Летом 1917г. я уже знала, что наша группа может рассчитывать только на единицы. При мало–мальски сильном толчке большинство — мещанское — просто отойдет, а другая половина уклонится в любой вид максимализма, — о большевиках мы тогда мало думали, но теперь‑то ясно, что именно большевистские элементы составляли значительную часть нашей группы. И любопытно расценивалось это все интеллигентами из обывателей. Меня, например, не спрашивали, отчего я состою в партии эсеров, а только недоумевали: «Как вы можете состоять в одной группе с Арнольдом?» И на самом деле, это было очень трудно и несносно. В августе была избрана новая дума. Выборы шли уже по твердым спискам. Большинство получили эсеры. Но так как у нас не было кандидата, который в смысле опытности мог бы конкурировать с Моревым, то он и был избран городским головой. А раньше новой думы был организован совет солдатских и рабочих депутатов. Солдат у нас, правда, не было тогда, кроме сотни пограничной стражи, да и рабочих не было, потому что подавляющее количество наших ремесленников были собственниками своих предприятий и наемных служащих не имели. Но все же совет организовался. Каждая партийная группа дала в него по три представителя, профессиональные союзы дали представителей, пропорционально своей численности. Председателем совета был избран некий Мережко, человек, истинную сущность которого я не берусь и сейчас установить. Называл он себя с. — д. В выступлениях своих проявлял тот же уклон к анархическому максимализму, по профессии был частным поверенным и владел многими домами на Охте в Петербурге. Как он у нас появился, я не знаю, только помню, что он нам доверия не внушал с самого начала. Это чувство еще усилилось после одного случая. Дело в том, что наша буржуазия, раздраженная тем, что первыми лицами в городе стали люди типа Арнольда, Мережки и т. д., начала против них поход, и, надо сказать, довольно удачный. Виноградарь Клюй предъявил Мореву письмо Мережки, из которого с очевидностью явствовало, что до революции он занимался освобождением молодых людей от мобилизации, взимая за это немалую мзду. Морев официально снесся с советом на этот предмет, и совет был фактически поставлен в необходимость вынести суждение о деятельности своего председателя.
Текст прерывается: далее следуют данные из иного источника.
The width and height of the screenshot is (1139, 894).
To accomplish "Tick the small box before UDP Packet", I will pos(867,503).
Опять голоса разделились. В меньшинстве остались старые партийные работники, без различия их партийной принадлежности, и главным образом люди интеллигентные. Громадное большинство совета, люди в политике новые, а часто и вообще малограмотные, под предводительством Арнольда, постановило не судить Мережку и вообще оставить это дело без последствий.
Мы настаивали только на разборе дела, не предрешая нашего к нему отношения. Этого требовало элементарное желание охранить совет от всяческих нареканий. Опять подымалось чувство какой‑то безнадежности. Очевидно, народная масса, составлявшая большинство совета, совершенно по–иному, чем мы воспринимала даже такие бесспорные вещи, как необходимость общественному деятелю себя реабилитировать в случае брошенных ему обвинений. И вывод, который тогда и не делался, пожалуй, потому что слишком сильна была вера в правду революции, — но вывод ведь напрашивался сам собой, — массе с нами не по пути. Придут люди, которые сумеют развязать ей руки, и тогда она польется по совершенно другому руслу. В этом была неизбежность большевизма. И в нашем городке, как в капле воды, отражалось все, что делалось в России.
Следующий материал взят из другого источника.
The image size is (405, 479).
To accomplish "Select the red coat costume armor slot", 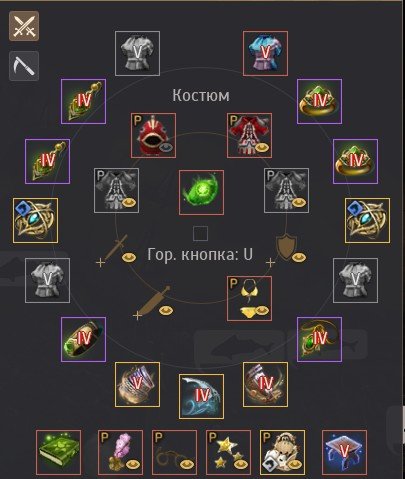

К осени, таким образом, в Анапе было три законных власти, — городская дума, гражданский комитет и совет. Очень трудно было разграничить компетенцию этих властей, и на этой почве происходили всяческие трения.
В конце августа я уехала по делам в Москву и Петроград. Там были иные настроения. Основное было то, что и раньше казалось мне неизбежным, — полная оторванность от нашей низовой психологии. И оторванность эта не сознавалась, думали, что на низы именно и опираются. Должна сказать, что настолько это заблуждение было сильно, что, пожив некоторое время в центре, я тоже решила, что мои впечатления или ошибочные, или являются результатом стечения каких‑либо особенно неблагоприятных обстоятельств в Анапе, и это не правило, а исключение.
Теперь, оглядываясь назад и часто слыша упреки по адресу правящей тогда революционной демократии, я всегда считаю, что главным пунктом ее защиты от обвинения в том, что довели дело до большевистского восстания, надо было бы выдвинуть общую настроенность русского народа, которую изменить нельзя было. И этот пункт слишком мало использован, потому что, может быть, и до сих пор лидеры и вожди не учитывают в полной мере, над какой пропастью они стояли и каким подвигом было это стояние, — пусть подвигом и не осознанным до конца.